It’s that time of the year again. On Saturday, an estimated 40,000 Berkshire Hathaway investors will gather in Nebraska to hear the “Oracle of Omaha” himself, Warren Buffett, recap his holding conglomerate’s successes and cast an eye to what the future may hold.
Both Buffett and his deputy, Charlie Munger, have already made headlines this week in advance of the meeting. On Thursday, Buffett revealed that Berkshire Hathaway has purchased shares of Amazon—finally investing in a company that Buffett himself has long admired and has famously kicked himself for not betting on earlier. The news prompted Amazon’s stock to climb 3% on Friday.
Munger, meanwhile, gave an interview to the Wall Street Journal in which he defended ousted Wells Fargo CEO Tim Sloan, calling him “a very good bank lender” and saying he would “would have kept Sloan, myself, but nobody asked me.” Berkshire Hathaway, of course, is Wells Fargo’s largest shareholder, owning a nearly 10% stake in the beleaguered bank.
While the past year wasn’t a good one for Wells Fargo, it was definitely good for Berkshire Hathaway. Buffett’s conglomerate held roughly 3.5 billion shares in 48 different companies at the end of 2018, according to the most recently available data found in Berkshire Hathaway’s 13F filing with the Securities and Exchange Commission.
While the firm’s various positions have certainly changed since then (including its recent Amazon investment), the stocks that were in Berkshire Hathaway’s portfolio at the end of last year have appreciated 6.7% and delivered total returns of 8.5% over the past 12 months, according to a data analysis by Fortune. In total, the company’s year-end position across those 48 stocks is now valued at more than $210 billion as of May 2; by contrast, its various positions at the end of 2017 were value at more than $178 billion at this point last year.
Of Berkshire Hathaway’s largest holdings, none other than Apple continues to be a standout. At the end of last year, Buffett’s firm owned around 250 million shares (or a more than 5% stake) in the Tim Cook-led tech giant, whose stock has climbed 18.5% in the last 12 months and delivered a total return of more than 20%.

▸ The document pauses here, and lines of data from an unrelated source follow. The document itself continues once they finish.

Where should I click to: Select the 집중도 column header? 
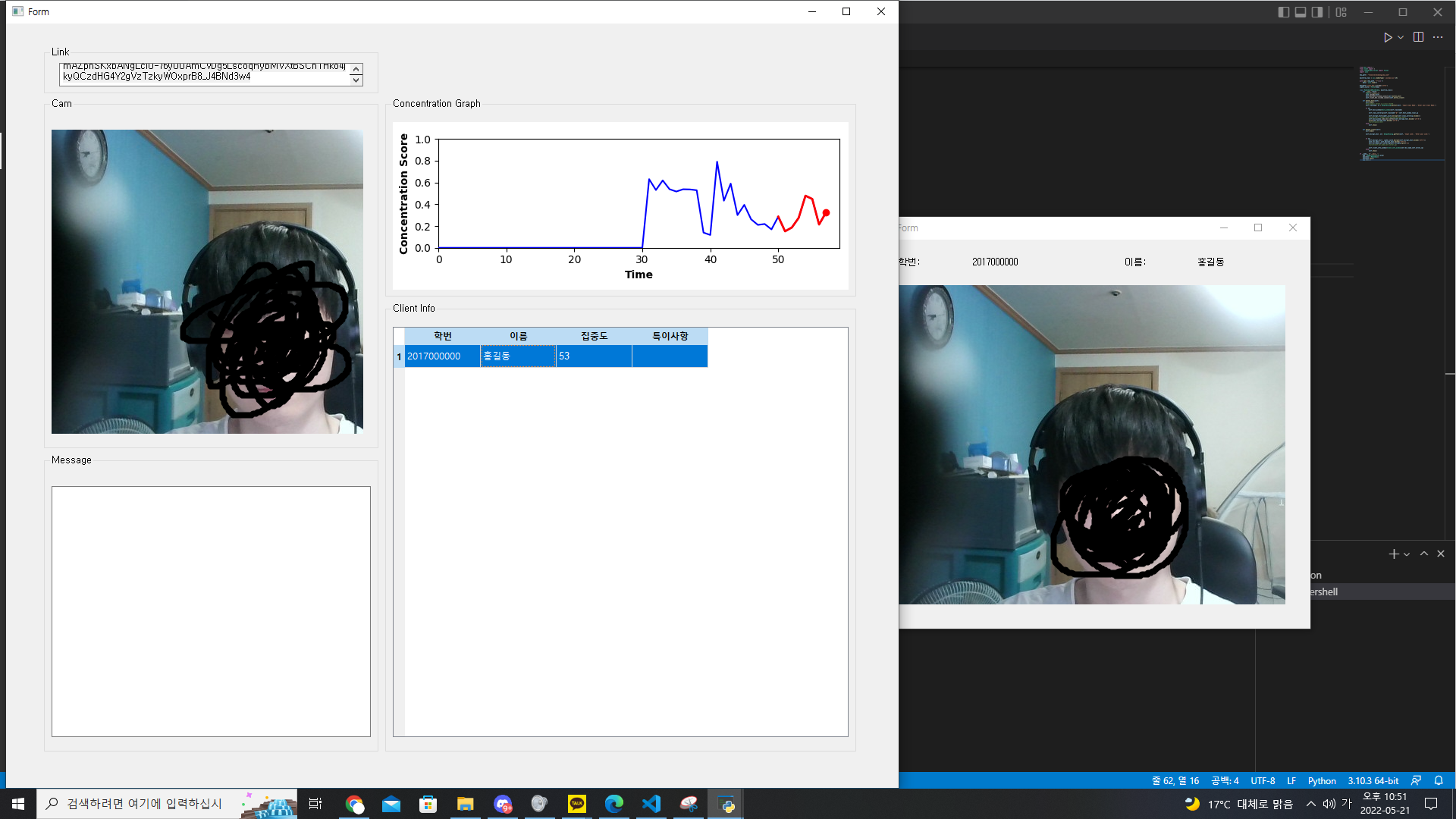pos(594,336)
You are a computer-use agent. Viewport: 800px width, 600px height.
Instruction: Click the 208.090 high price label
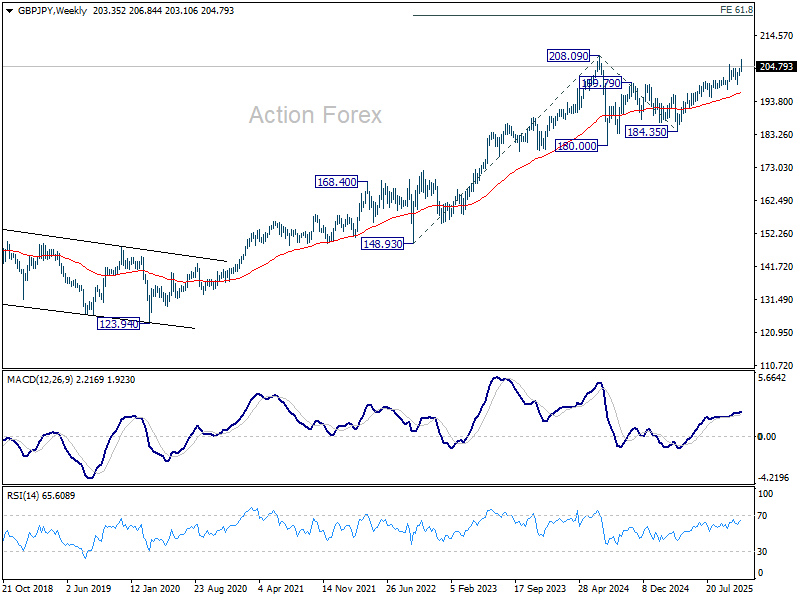click(568, 57)
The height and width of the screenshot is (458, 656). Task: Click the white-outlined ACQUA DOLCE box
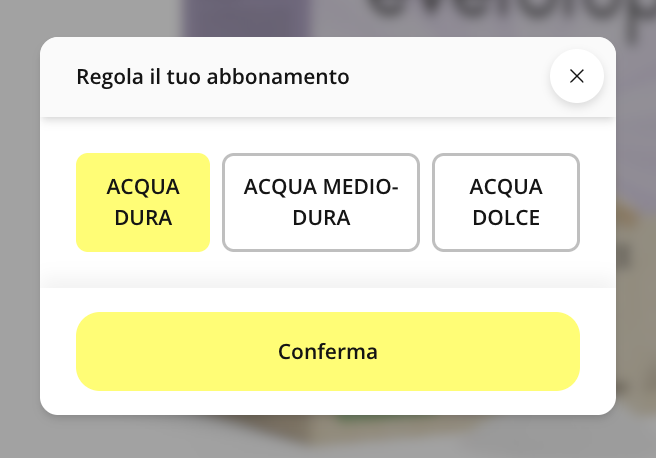[x=506, y=202]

American Express, in which it held 152 million shares (a nearly 18% stake), has also performed exceptionally well—with its stock up 20% and a total return of 22% since Berkshire Hathaway’s last annual meeting. The same goes for Coca-Cola, which has seen its shares rise 15% in the last year and a total return of 19%; Buffett’s firm owned 400 million shares, or more than 9%, in the soft drink behemoth at the end of 2018.
Less successful among Berkshire Hathaway’s big bets has been Wells Fargo, which in the midst of an array of scandals has seen shares fall 7.5% in the last 12 months with a negative return of -4.5%. Yet no investment has hurt more than its position in Kraft Heinz; unsurprisingly, given the well-publicized issues at the food-and-beverage giant, its stock is down nearly 41% over the last year and it has delivered a negative return of nearly 38% in that time. Buffett himself admitted earlier this year that Berkshire Hathaway “overpaid for Kraft.”

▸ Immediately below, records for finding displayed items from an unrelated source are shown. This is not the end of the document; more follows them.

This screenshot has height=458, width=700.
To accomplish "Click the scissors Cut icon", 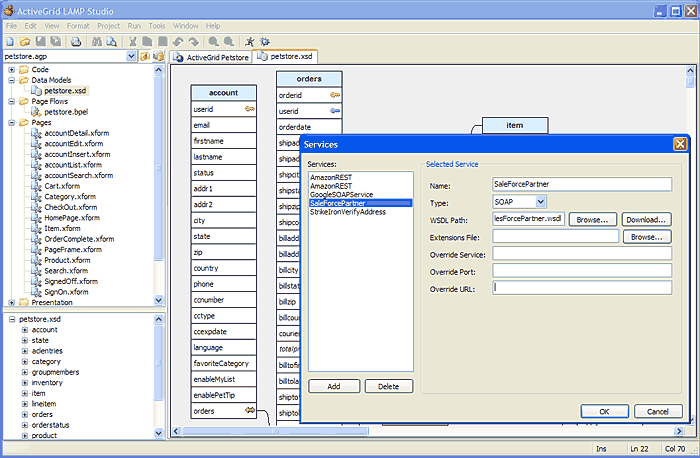I will (133, 41).
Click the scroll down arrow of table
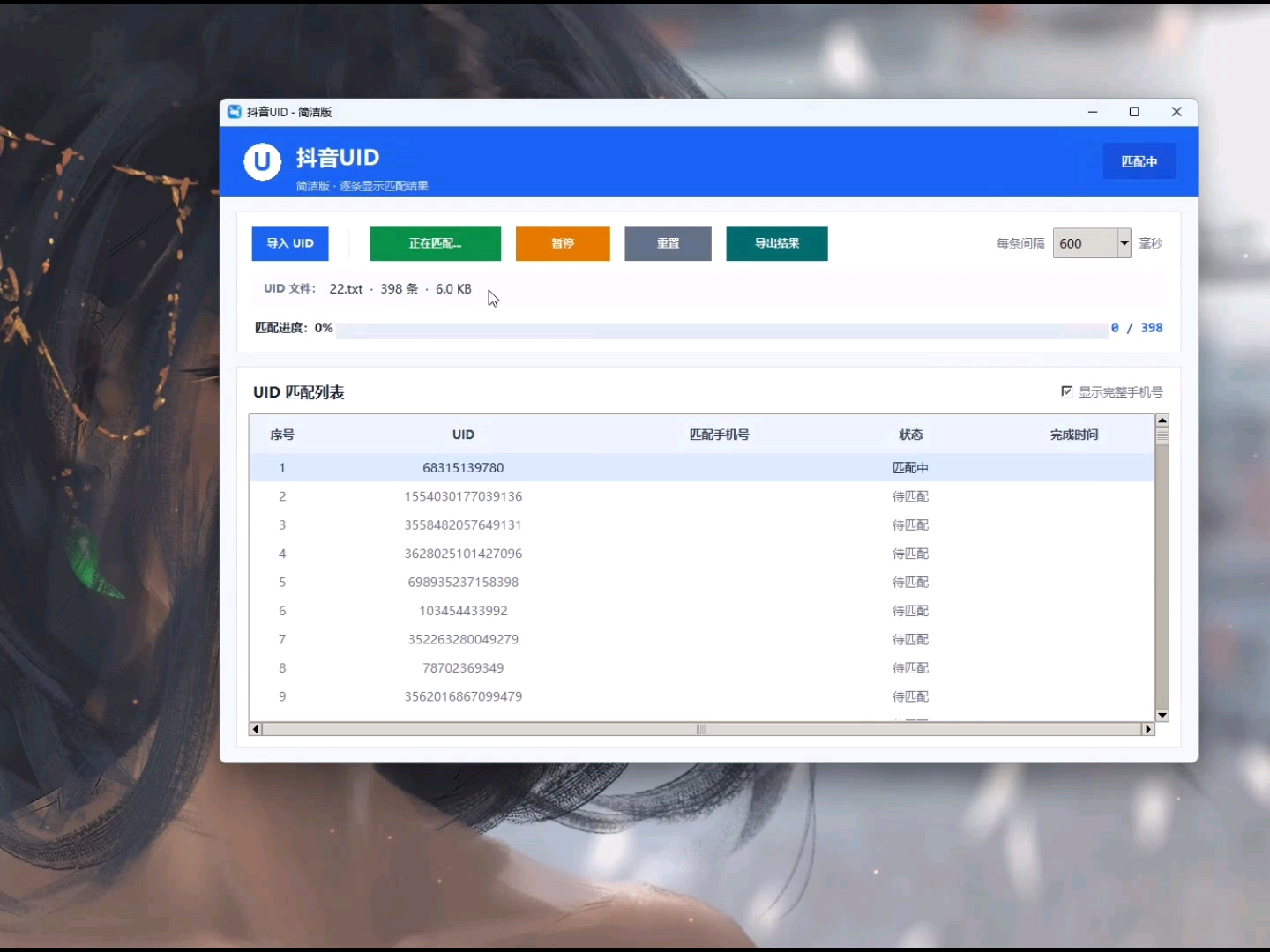 tap(1162, 715)
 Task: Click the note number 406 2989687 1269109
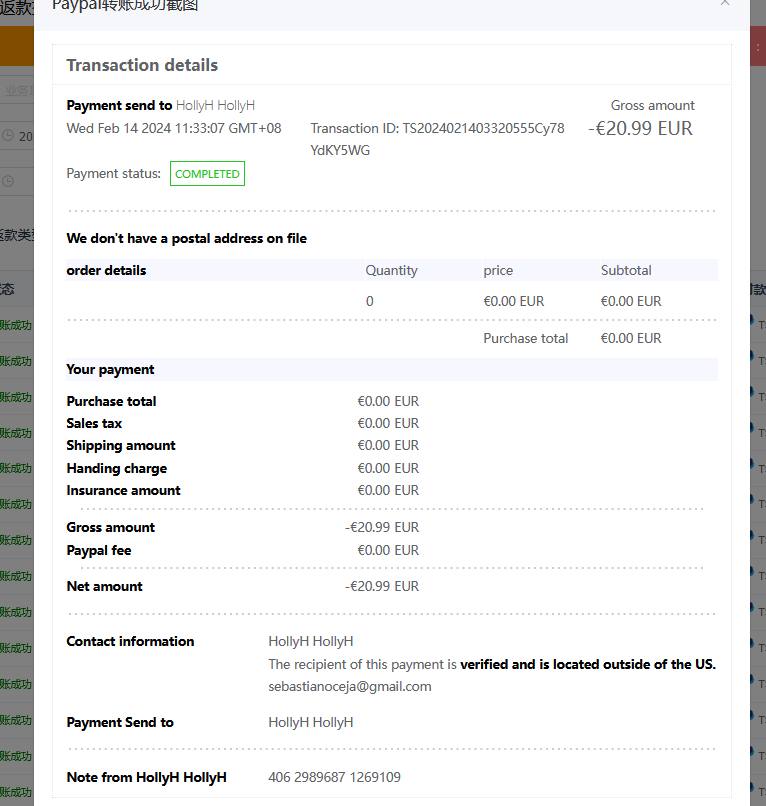tap(334, 777)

Moving away from the heavy-hitters, it is some of the firm’s relatively smaller positions that have delivered the most robust returns. Take its investment in internet domain name registry Verisign, in which Berkshire Hathaway held nearly 13 million shares at the end of 2018 and which has seen price appreciation and total returns of more than 65% in the last 12 months. An even smaller position is Procter & Gamble, which has climbed nearly 49% in that time and delivered a return of almost 54%; Buffett’s firm held only 315,000 shares in the consumer goods company at year-end.
Other investments that have resulted in double-digit price appreciation and returns over the past year include STORE Capital (total return of 40%), Mastercard (34%), United Continental Holdings (30%), Visa (28%), Costco Wholesale (26%) and Delta Air Lines (14%). Meanwhile, the likes of American Airlines Group (negative total return of -19%), Suncor Energy (-14%) and Goldman Sachs (-11%) have been among the more notable underperformers.
As Buffett himself noted in his annual letter to shareholders, managing such an expansive portfolio means he “will make expensive mistakes of commission and will also miss many opportunities.” But on balance, it’s hard to dispute that the Oracle of Omaha has still got it.